Pure by Julianna Baggott

Pure by Julianna Baggott is a post apocalyptic-come-dystopian gem. I headed into it blind and with no expectations and found myself immediately drawn into this well-crafted world. After a ‘detonation’ has left the earth a shadow of its former self, the residents still left standing—none of them (at least, those outside of ‘the dome’) intact—are left to fend for themselves in a new order of life. And said new order involves adhering to rules and regulations, teenagers being rounded up once they ‘come of age’, killing for sport, hunger and desperation, manipulation, and living in fear but also in hope.

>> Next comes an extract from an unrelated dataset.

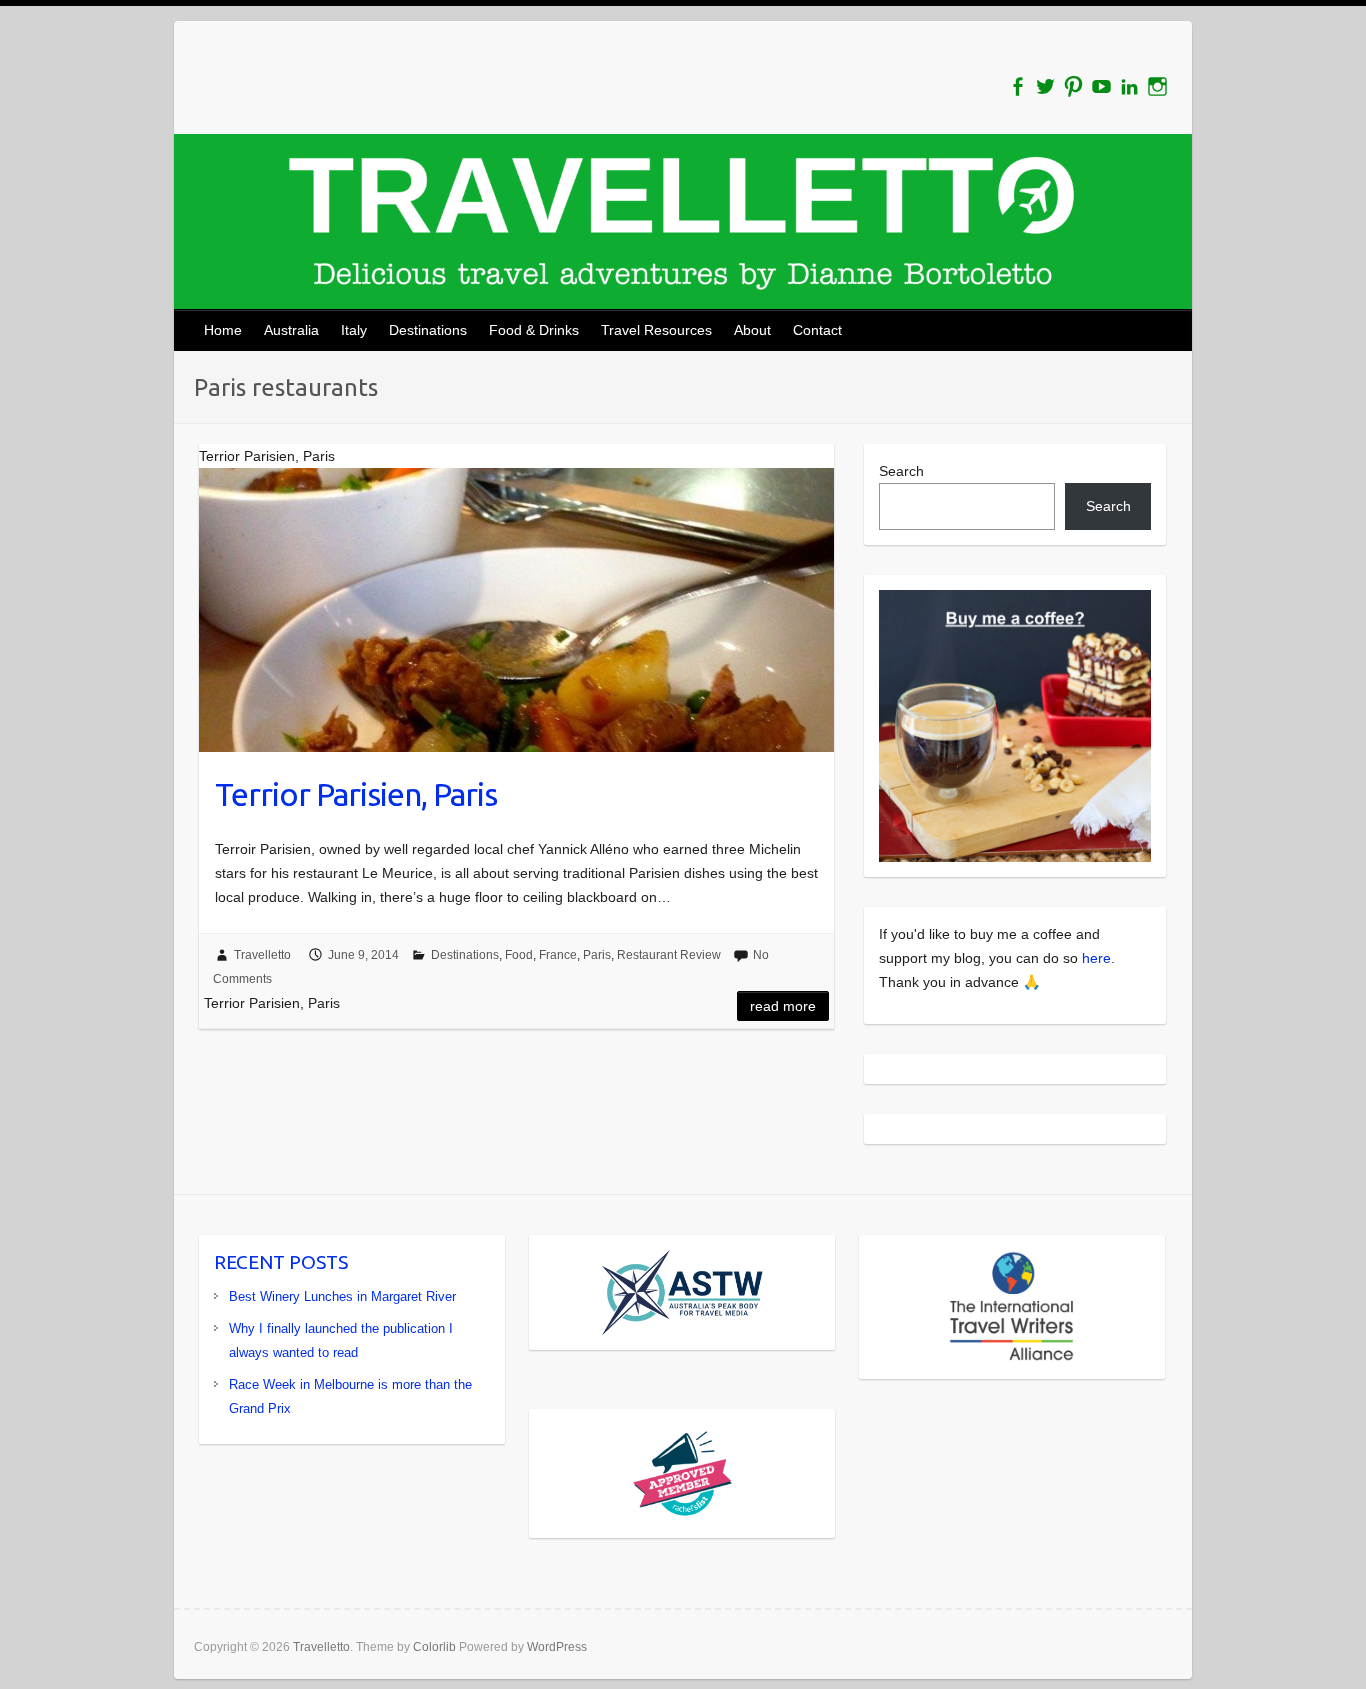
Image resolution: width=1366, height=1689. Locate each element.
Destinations (428, 330)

It ‘appears’ that the only ones who’re safe are those living within the dome—a structure created prior to the blast that ‘some more fortunate’ characters managed to reach in time to save themselves from the fallout. And of those existing outside of the dome? There isn’t a perfectly human specimen left amongst them. Some have merged with the earth, some with animals, some with inanimate objects. It’s a refreshing read indeed where pretty much every character, bar one, that the author wants the reader to fall in love with is scarred/deformed/mutated—even more so as, other than the references to their physical imperfections, those unnatural aspects of them are so much a part of the character that the reader 100% sees the character as a whole much more than concentrating on their irregularities. And I loved this. I loved that we’re given a bunch of folk who are disturbingly ‘messed up’, yet I still loved them, still found myself endeared or attracted to them, still found them (*cough* Bradwell *cough*) beautiful in my mind’s eye—and I definitely found them intriguing. It’s a great reminder that beauty comes from within, and within the pages of Pure, it’s also very well handled.


Oh, and those abovementioned mutations? They’re horrifying. Like, scary horrifying.


So enough about the characters, what about the world building? I can’t praise it enough. It’s well thought out, well woven, seriously well described, and not a moment passed within the book that I didn’t understand what the author was trying to plant in my head. Think Hunger Games level of world building and you’ve about hit the nail on the head for that in Pure.


And the plot itself? Well, I’m not actually going to delve into that other than to say it’s a goodie. Because there are (as stated above) manipulations and double crossing and family secrets and twists and turns, and whilst this isn’t a fast read by any means—what book with big world building ever is—I found the closer I got to the action, the faster I ploughed through the pages, and the closer I got to the end and the reveals, the more eager the pace became to keep nudging me along.


In short: great world building, great descriptions, great characterisations, great twists and turns, and I’m really looking forward to reading Fuse.


I would like to thank the publisher for providing me with a copy of this title in exchange for an honest review. This has in no way affected my opinion.